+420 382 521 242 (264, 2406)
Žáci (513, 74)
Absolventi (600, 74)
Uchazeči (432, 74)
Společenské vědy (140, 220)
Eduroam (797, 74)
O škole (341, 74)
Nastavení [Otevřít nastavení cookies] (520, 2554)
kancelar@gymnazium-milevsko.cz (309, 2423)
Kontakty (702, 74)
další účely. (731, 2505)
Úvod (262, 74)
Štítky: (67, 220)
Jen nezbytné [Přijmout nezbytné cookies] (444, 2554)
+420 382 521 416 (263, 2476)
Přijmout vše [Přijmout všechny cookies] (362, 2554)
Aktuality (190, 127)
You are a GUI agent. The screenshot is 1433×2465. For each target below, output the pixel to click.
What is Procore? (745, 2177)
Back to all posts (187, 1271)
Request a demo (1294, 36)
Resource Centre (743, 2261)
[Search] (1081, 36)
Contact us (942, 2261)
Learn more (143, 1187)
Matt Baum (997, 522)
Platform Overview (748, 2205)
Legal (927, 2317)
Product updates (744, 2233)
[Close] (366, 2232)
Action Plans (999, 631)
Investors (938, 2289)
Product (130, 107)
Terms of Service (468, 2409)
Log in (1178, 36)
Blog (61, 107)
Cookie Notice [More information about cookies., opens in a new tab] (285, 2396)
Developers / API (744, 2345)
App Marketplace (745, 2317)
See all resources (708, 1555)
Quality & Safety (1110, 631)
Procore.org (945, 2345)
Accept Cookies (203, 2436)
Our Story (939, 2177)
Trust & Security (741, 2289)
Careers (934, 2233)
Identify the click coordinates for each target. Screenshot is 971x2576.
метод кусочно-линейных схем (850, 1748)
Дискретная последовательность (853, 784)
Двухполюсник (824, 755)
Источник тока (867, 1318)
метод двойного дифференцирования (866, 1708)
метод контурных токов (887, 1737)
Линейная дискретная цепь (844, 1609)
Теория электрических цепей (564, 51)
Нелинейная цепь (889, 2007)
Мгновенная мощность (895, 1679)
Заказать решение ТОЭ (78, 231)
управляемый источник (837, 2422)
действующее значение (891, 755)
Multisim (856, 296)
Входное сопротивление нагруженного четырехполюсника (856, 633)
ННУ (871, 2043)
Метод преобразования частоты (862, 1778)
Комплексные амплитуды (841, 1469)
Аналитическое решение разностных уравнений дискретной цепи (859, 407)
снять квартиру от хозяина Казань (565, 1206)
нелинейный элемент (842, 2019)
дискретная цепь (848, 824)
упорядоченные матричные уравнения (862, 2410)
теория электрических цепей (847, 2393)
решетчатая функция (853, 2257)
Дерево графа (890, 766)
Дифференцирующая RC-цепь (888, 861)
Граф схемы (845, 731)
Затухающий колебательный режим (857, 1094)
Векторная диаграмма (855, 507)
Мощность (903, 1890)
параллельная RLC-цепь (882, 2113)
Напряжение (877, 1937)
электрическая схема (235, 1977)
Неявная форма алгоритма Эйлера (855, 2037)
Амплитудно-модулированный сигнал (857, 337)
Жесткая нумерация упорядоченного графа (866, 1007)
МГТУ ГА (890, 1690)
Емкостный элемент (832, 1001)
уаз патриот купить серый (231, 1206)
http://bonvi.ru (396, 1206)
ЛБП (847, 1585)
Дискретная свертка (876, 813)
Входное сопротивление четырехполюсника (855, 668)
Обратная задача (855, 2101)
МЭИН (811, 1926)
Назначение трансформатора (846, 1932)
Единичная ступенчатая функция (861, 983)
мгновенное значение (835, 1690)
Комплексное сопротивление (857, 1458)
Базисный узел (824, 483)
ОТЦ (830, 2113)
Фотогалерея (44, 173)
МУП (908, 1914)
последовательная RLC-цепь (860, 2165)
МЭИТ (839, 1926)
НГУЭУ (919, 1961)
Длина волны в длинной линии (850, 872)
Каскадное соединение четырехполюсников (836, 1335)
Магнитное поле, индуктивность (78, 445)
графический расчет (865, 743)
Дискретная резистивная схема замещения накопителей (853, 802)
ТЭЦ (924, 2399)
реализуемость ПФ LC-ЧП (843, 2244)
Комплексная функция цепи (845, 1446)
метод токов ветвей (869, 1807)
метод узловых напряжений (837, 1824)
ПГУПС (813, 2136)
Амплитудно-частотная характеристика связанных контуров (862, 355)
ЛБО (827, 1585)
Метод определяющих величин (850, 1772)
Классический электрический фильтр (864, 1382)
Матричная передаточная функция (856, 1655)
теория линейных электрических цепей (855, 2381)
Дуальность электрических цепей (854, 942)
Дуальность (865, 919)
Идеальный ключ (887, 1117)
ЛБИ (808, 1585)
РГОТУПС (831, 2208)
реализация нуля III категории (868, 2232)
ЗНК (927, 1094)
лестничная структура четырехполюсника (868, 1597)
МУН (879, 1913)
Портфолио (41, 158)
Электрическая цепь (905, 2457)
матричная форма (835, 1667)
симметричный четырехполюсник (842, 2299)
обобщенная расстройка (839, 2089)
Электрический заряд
···
# CONSIGNE
Recopiez à l'identique les lignes des extraits, depuis la première jusqu'à la ligne contenant « Jen nezbytné [Přijmout », incluse.

# RÉPONSE
+420 382 521 242 (264, 2406)
Žáci (513, 74)
Absolventi (600, 74)
Uchazeči (432, 74)
Společenské vědy (140, 220)
Eduroam (797, 74)
O škole (341, 74)
Nastavení [Otevřít nastavení cookies] (520, 2554)
kancelar@gymnazium-milevsko.cz (309, 2423)
Kontakty (702, 74)
další účely. (731, 2505)
Úvod (262, 74)
Štítky: (67, 220)
Jen nezbytné [Přijmout nezbytné cookies] (444, 2554)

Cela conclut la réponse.